けれどそんなものなど知らない黒髪は、情けない悲鳴を上げて、固く目を閉じたままナイフを大きく振り回し始めた。素人に毛の生えた程度に過ぎない破落戸は、争いの最中に敵から目を離すとどうなるのかもわからないらしい。
隙だらけの懐へ入るのはいとも容易い。スプートニクは空の瓶を放り捨て一気に距離を詰めると、黒髪の右肩に彫鏨を勢いよく突き刺した。
「いっ、ギャァァアァァァァァッ!?」
ナイフを取り落とした黒髪は煩い悲鳴を上げながら、仰向けに倒れた。肩に刺された鏨を左手で掴もうとする、が、
「させねェよ」
それよりスプートニクの踵が鏨を踏んで押さえる方が早かった。
体重をかけて押し込んでやると、悲鳴がさらに大きく、耳障りになる。あまりにも喧しいので少し力を抜いてやると、黒髪は「ひ、ひぃっ、ひぃっ」と、痙攣するように息を吸った。男の喘ぎ声ほど聞いて不快なものはない。涙を流しながらぱくぱくと口を開閉しているけれども、恐怖のせいか言葉が出てこないようだった。
踵は鏨の上に置いたまま、上半身を折って、落としたナイフを拾い上げる。
「っていうかお前な、鏨がちょっと刺さった程度でギャアギャア騒ぐな。そもそも人にこんなもん向けておいて、返り討ちに遭う覚悟もないっつうのはどういう――」
――その瞬間。
背後に気配を覚え、言葉を切って大きく飛び退く。
直後、スプートニクの立っていた場所を刃が切り裂いた。
見ればナイフを握ったスターチまみれの男が一人、肩で息をしながらこちらを睨みつけていた。放り込んでやったスターチの海からようやく復活したらしい。眼鏡はスターチの中にでも落としてきたようで、掛けていなかった。眉根に皺を寄せ目を細めているのは、余程の近眼なのか、それとも怒りのせいか。

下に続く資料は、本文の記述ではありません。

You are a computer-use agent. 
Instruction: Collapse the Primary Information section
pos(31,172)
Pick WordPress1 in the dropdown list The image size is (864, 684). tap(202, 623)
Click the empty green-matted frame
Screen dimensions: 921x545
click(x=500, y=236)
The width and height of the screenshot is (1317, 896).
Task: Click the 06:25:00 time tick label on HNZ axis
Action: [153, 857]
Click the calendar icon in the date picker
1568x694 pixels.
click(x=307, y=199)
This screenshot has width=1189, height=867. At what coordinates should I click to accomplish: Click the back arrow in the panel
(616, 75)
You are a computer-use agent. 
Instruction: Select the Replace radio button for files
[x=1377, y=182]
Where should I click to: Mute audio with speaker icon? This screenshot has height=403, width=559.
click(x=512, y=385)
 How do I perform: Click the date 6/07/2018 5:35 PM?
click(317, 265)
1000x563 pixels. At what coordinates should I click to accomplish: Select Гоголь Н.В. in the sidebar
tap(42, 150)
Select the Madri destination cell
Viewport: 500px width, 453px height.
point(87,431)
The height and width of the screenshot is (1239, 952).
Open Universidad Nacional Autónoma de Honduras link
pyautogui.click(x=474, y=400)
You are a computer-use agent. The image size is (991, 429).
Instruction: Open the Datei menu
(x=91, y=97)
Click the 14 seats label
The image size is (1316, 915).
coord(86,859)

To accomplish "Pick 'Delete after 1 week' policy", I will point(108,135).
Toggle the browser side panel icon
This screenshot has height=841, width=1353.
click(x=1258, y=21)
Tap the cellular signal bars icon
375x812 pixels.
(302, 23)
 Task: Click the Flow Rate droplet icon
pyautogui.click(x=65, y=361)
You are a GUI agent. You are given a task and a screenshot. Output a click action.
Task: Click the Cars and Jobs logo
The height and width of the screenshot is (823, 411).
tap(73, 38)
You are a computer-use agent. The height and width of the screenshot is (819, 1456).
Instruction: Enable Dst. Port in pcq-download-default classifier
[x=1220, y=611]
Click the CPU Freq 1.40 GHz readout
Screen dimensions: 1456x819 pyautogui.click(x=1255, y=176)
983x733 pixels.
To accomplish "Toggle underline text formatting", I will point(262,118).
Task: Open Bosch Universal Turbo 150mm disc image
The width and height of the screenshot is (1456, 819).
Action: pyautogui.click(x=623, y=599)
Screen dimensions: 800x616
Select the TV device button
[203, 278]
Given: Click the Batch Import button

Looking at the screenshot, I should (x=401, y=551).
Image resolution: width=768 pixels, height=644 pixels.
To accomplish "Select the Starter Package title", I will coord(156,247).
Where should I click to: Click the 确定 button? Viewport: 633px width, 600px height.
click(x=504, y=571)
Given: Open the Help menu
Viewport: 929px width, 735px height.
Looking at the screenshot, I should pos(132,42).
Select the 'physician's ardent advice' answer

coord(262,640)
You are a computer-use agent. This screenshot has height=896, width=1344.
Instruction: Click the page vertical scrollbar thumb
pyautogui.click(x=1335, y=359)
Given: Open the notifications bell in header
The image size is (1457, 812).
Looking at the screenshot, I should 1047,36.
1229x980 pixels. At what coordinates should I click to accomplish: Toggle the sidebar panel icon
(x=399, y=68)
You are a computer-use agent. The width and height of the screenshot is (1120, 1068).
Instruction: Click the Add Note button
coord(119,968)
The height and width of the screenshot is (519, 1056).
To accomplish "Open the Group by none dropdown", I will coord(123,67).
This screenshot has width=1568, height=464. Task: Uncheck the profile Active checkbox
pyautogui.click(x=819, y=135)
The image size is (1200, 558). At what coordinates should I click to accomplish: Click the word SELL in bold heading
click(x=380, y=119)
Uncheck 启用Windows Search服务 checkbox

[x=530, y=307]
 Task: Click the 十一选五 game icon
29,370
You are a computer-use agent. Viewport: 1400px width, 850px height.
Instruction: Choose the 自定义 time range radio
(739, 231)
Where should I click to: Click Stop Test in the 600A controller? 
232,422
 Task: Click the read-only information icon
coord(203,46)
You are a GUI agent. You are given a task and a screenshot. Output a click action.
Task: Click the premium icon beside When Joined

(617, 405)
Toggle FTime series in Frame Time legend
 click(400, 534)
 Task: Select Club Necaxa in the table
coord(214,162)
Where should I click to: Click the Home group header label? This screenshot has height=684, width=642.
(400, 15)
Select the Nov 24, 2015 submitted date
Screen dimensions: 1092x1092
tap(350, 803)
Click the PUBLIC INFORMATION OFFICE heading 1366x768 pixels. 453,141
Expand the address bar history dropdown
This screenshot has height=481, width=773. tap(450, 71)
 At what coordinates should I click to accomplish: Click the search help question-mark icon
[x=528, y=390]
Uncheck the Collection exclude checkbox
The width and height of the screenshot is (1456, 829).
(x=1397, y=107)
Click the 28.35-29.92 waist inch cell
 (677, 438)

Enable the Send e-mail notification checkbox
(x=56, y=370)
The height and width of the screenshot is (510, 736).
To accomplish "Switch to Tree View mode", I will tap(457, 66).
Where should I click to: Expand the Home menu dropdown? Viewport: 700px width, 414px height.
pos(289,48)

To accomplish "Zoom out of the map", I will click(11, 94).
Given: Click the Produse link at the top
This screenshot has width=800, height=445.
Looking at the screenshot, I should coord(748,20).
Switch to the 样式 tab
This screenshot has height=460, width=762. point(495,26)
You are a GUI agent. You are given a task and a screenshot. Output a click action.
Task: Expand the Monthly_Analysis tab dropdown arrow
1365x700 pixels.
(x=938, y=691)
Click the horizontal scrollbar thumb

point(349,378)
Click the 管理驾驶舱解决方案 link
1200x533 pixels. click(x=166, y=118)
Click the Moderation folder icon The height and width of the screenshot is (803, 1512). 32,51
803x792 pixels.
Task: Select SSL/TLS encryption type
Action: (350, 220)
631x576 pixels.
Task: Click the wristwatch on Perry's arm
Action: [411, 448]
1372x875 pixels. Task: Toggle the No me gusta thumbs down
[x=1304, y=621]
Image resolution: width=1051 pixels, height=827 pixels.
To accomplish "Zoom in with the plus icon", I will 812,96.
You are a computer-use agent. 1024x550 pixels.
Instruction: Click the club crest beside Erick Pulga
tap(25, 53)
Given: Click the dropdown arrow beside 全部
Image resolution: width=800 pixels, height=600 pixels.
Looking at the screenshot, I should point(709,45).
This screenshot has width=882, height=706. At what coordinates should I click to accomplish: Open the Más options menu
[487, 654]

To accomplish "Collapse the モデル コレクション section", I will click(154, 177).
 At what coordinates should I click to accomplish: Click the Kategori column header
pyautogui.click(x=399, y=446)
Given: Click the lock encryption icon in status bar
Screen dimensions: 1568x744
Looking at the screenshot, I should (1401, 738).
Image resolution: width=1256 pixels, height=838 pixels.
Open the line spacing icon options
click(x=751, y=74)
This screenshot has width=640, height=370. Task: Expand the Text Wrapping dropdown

ついでに床に転げたままの黒髪の方にも視線をやると、そちらは泡を吹いて気を失っていた。先ほどまであんなに賑やかに声を上げていたというのに、なぜだろう――と考えて、思い出す。そういえば後方からの不意打ちから逃れる際、鏨の上に置いていた右足をうっかり踏み込んだような。
「まァいいか。取り敢えず一人」
最終的には全員潰すことに変わりないのだ。
さて、次のはどうしてくれよう。迫る刃を或いは避け、或いは拾ったナイフで適当に受け流しながら腰の道具入れに手をやったとき、触れたのはリングサイズゲージだった。指輪を作成するとき使用者の指のサイズを測るあれだ。指で撫でると輪同士が触れ合い、ざらり、と金属質の音が鳴った。
「くそっ、くそっ! 逃げんな、テメェ!」
毒づきながらナイフを振り回す茶髪。黒髪よりも刃物の扱いには長けているようだが、妙に狙いが甘いのはやはり、近眼が隘路となっているのだろう。
それを無言で捌きながら、スプートニクはリングを束ねているワイヤーの接続部を外し、リングを幾本か抜き取った。それに簡単な細工をして、うち一本を茶髪に向けて無造作に放る。勢いのないそれは茶髪の手によっていとも簡単に弾かれるが、怪我をさせること、怯ませることが本意であったわけではないので構わない。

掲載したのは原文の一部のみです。